Advanced Data Generator 4: First Look

Looking to generate lots of test data in your backend Access databases? Advanced Data Generator 4 may be exactly what you are looking for.

Advanced Data Generator 4: First Look

The Advanced Data Generator (ADG) is a great tool to add to your Microsoft Access toolbox.

I finally got a chance to test this out for myself after watching the 15-minute presentation on the tool during Access DevCon Vienna.  Please keep in mind that my observations in this article are from spending just over an hour working in the tool.  There may be more efficient ways to do things that I did not discover in this short time.

Here are my initial thoughts working with Advanced Data Generator 4.

Licensing Options

I downloaded the trial for the premium version that includes ADO/ODBC access.

This version of the program lets you connect to any data source that supports ADO or ODBC, including SQL Server, Microsoft Access, MySQL, PostgreSQL, SQLite, etc.  If you only need to connect to one kind of data source, there are lower-priced database engine-specific versions of the program available.  The limited versions currently sell for $115 (€99), while the premium version sells for $250 (€219).

Since you can evaluate the pro version for a full 30 days before committing to purchasing it, I think that's the way to go for most professional Access developers. Let's say you work exclusively with Access and SQL Server databases.  To buy those two versions of ADG will set you back $230.  For an extra $20, you have the flexibility to support ANY future type of database.  That's a no-brainer in my book.

Getting Started

I restored a backup copy of a SQL Server database I had lying around.

I connected to the database from within ADG, then started a new "Data Project." I found the process of generating sample data to be both powerful and straightforward.  My biggest complaint is that it was just so tedious.

You have to go table by table and field by field to set the data generation options.  If this was a greenfield project and I was doing this as I built the database schema, I don't think this would be too bad.  In fact, it might help clarify my thinking about how I was putting everything together.

On an existing database, though, it just took a lot of time.

Amazing Power and Flexibility

I'm convinced you can generate almost any sort of data that you want using this tool.

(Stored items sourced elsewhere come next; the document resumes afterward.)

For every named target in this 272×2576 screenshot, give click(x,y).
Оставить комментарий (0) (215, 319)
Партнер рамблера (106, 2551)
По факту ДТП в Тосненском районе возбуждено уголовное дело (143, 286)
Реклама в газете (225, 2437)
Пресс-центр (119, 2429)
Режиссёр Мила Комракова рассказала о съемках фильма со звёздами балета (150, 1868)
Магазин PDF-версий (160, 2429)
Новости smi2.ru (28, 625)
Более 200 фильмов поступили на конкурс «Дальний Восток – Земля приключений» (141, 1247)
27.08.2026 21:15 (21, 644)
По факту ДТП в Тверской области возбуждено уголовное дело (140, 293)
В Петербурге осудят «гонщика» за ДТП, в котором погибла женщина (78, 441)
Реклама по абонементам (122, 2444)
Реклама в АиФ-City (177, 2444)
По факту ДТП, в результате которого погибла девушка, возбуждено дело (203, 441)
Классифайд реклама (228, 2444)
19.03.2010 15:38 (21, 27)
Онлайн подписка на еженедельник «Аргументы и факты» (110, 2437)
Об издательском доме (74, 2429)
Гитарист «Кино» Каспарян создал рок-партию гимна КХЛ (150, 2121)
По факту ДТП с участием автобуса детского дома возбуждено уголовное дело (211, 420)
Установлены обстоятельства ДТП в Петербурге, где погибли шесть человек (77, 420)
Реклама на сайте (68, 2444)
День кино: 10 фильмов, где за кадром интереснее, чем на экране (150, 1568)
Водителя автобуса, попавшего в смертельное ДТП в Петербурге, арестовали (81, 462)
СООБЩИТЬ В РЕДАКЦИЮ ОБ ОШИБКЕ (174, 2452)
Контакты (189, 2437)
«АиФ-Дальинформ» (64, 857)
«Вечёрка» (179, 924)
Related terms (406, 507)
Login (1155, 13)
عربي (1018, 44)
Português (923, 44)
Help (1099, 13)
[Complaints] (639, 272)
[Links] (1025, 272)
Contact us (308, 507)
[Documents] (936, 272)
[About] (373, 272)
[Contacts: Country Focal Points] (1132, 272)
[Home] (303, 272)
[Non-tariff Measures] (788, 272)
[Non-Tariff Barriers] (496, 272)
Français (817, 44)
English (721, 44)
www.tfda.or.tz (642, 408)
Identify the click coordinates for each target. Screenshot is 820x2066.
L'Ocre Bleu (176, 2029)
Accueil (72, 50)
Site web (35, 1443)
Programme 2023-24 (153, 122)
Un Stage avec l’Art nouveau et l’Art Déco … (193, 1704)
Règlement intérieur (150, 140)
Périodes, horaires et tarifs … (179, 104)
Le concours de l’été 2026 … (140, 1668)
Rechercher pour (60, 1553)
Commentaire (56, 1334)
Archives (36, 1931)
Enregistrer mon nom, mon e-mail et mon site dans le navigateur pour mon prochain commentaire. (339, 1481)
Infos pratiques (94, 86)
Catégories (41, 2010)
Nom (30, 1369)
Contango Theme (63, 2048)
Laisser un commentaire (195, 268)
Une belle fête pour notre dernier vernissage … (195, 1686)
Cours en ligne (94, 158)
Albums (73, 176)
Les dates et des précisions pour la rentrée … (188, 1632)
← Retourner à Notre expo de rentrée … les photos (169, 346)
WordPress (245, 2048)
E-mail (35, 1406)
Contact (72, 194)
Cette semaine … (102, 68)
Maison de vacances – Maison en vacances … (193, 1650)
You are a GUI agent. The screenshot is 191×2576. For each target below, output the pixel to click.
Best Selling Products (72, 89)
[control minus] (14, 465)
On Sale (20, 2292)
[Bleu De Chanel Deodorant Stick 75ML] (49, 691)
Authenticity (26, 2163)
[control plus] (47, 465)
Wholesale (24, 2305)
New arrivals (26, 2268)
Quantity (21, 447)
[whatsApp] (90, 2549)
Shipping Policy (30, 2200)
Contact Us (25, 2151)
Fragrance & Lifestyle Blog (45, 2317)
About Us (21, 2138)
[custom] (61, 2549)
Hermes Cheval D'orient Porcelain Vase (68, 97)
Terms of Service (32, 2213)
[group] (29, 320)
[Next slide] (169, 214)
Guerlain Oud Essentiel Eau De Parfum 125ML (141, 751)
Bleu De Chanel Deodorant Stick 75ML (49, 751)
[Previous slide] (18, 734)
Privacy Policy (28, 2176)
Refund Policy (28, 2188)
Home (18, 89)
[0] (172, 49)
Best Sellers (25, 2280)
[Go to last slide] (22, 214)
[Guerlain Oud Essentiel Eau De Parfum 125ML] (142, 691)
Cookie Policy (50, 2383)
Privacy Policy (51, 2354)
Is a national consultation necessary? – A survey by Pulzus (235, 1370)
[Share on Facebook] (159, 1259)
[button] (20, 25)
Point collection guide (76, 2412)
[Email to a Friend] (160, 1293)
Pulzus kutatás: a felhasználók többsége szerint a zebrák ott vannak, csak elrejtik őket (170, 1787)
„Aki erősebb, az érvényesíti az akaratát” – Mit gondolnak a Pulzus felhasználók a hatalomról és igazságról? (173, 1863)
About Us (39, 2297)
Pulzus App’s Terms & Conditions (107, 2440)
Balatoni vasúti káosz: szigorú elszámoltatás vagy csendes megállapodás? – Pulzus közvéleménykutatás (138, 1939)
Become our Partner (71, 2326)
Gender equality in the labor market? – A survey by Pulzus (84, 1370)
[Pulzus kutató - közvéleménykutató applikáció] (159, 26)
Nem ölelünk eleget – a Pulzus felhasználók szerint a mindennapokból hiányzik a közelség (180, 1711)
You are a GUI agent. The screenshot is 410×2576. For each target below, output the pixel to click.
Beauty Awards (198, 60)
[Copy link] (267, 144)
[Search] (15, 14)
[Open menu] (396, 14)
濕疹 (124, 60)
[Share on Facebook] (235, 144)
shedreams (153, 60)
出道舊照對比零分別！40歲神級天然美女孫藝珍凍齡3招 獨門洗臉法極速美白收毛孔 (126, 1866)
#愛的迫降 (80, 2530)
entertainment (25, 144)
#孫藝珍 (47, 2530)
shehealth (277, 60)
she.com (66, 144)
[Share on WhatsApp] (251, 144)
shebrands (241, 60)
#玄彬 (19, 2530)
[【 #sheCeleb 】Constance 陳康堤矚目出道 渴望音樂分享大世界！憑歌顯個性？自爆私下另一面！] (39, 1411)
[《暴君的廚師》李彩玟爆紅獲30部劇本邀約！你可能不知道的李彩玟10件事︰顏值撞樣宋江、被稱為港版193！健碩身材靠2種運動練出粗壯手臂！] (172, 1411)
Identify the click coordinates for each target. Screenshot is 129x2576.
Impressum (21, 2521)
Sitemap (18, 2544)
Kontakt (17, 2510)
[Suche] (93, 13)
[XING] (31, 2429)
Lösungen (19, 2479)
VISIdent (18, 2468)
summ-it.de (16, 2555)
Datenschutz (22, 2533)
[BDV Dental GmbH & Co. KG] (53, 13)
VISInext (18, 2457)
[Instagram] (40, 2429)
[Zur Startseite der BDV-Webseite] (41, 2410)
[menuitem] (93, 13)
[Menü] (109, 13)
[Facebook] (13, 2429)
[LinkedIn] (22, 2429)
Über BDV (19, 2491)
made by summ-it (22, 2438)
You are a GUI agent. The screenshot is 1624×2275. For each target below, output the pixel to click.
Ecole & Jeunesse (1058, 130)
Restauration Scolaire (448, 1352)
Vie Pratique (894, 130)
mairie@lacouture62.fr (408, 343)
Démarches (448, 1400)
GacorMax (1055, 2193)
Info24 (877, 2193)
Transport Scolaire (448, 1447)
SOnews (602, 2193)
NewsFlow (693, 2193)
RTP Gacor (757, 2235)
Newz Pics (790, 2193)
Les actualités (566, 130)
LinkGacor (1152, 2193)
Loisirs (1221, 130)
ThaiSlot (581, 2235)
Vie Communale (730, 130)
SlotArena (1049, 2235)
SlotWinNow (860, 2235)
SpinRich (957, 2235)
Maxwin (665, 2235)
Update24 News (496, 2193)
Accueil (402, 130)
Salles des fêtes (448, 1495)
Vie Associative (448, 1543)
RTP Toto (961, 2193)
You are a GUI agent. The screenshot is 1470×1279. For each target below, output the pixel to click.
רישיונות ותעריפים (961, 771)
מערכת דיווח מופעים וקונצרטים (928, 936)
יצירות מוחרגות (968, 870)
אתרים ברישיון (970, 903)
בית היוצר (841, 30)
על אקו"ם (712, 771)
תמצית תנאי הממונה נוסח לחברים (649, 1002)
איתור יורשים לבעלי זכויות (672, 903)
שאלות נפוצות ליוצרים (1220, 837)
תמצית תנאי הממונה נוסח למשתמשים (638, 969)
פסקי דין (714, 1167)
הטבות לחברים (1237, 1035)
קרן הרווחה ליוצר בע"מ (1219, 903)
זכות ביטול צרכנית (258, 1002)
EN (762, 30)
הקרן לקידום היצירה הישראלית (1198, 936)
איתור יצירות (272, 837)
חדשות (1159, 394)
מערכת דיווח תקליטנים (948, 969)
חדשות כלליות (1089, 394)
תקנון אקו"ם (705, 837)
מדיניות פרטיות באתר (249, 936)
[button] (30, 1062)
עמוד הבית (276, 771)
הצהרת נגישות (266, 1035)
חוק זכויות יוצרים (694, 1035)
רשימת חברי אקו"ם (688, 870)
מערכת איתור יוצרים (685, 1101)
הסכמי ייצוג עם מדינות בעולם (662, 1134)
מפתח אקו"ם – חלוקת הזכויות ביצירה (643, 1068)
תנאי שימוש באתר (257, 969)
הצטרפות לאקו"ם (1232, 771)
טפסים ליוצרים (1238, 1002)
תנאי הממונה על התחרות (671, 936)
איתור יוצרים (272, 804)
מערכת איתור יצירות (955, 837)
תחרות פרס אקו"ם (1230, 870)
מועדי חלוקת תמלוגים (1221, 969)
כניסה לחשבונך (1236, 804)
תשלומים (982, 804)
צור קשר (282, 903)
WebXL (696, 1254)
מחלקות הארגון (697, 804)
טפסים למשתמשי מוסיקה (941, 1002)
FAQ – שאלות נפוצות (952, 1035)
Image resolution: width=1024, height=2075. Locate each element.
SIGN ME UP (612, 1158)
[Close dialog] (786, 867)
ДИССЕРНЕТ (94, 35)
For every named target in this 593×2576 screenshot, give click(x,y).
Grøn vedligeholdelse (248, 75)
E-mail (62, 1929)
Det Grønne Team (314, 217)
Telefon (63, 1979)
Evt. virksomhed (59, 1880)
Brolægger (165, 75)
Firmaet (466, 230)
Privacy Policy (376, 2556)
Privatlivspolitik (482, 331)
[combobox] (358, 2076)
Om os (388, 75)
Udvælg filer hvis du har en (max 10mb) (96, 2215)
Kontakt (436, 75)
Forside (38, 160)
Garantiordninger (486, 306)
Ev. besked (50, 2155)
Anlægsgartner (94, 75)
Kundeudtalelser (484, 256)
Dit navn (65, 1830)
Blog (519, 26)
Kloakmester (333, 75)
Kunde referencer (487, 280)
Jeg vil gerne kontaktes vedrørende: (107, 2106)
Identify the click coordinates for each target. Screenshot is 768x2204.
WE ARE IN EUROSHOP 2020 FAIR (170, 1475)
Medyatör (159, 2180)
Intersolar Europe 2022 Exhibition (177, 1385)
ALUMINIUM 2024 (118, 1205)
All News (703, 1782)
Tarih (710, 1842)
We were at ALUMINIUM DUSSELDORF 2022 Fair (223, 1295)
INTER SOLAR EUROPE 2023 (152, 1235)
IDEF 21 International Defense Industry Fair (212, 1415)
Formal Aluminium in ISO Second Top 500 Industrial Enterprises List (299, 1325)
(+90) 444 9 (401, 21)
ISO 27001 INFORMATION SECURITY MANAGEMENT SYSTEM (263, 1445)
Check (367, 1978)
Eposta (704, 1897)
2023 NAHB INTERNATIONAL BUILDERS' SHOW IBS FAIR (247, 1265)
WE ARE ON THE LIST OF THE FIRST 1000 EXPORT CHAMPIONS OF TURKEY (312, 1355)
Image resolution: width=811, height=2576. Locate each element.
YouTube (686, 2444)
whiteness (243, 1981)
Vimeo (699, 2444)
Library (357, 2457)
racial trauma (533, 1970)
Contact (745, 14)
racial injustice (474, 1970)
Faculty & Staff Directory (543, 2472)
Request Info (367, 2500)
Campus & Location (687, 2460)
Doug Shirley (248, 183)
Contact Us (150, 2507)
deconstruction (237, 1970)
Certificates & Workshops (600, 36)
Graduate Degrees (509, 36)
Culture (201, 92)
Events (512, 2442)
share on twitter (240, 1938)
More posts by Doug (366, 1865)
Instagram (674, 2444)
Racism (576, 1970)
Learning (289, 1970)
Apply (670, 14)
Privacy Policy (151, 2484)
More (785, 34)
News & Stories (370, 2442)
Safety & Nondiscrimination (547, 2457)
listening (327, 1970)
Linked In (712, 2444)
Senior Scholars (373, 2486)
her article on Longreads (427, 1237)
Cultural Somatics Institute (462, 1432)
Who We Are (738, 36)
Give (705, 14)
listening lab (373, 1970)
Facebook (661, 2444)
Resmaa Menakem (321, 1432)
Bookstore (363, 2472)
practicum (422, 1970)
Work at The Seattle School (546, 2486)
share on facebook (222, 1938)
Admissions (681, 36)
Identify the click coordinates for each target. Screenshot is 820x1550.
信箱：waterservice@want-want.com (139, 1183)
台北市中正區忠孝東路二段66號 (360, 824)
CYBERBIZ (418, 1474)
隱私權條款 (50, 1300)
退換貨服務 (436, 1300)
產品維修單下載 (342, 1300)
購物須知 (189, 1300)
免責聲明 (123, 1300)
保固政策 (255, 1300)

It comes preloaded with a bunch of data libraries, such as Belgian Street Names, French First Names, Spanish City Names, and Italian Family Names.  There is a "macro" feature that allows you to build custom data by combining information from these libraries.  

So, for instance, you could generate band names by combining a random digit plus an American Male First Name plus a Spanish city:

"Hey, who wants to go with me to the 7 Waylons from CARCABOSO concert this Friday night?"

While it's more work, you can also point the data generator to any number of different custom data sources that you provide, like a database table or CSV.  It can pull data from that source randomly or sequentially; you can also have it avoid pulling duplicates.  When you factor in this ability, you have total control over what data gets generated.

My Feature Requests

These feature requests all revolve around a particular use case.

While ADG is great for generating data in a greenfield project, setting up data generation when you already have production data is very labor-intensive.  I would love to see ADG improve its support for this situation.  

I have a few ideas for how to improve the situation.

"Anonymizer" Mode

With this feature, you would start with a fully populated database (such as a restored production backup) and overwrite certain key fields with random data.  For example, you could replace the name, social security number, and date of birth fields in an employee table with randomly generated data, while leaving the other non-personal information intact.  

The current process is overly tedious, as it requires you to generate sensible data for every single required field in the database.  If, instead, you only had to anonymize sensitive data (the user would decide what data is sensitive), then the process would be much shorter.

I believe this would be a relatively easy feature to implement.

Existing Data Analysis

This feature would auto-suggest certain kinds of random data based on an analysis of a fully populated database.

Whereas "Anonymizer" Mode could leave behind enough hints from unchanged fields to reveal the original identity of a record, this approach would still allow generating a full set of data from scratch.  The existing data would only be used to initially populate the random data generation settings.

This would not be as easy a feature to implement as "Anonymizer" Mode, but it would be exceptionally powerful.

Final Thoughts and Recommendations

The Advanced Data Generator is a mighty fine tool.

And, when you compare its cost to the equivalent tool from SQL Server tool-titan Red-Gate, it's a great value at about $112 (€99) for the SQL Server-only version compared to $405 for Red-Gate's SQL Data Generator.  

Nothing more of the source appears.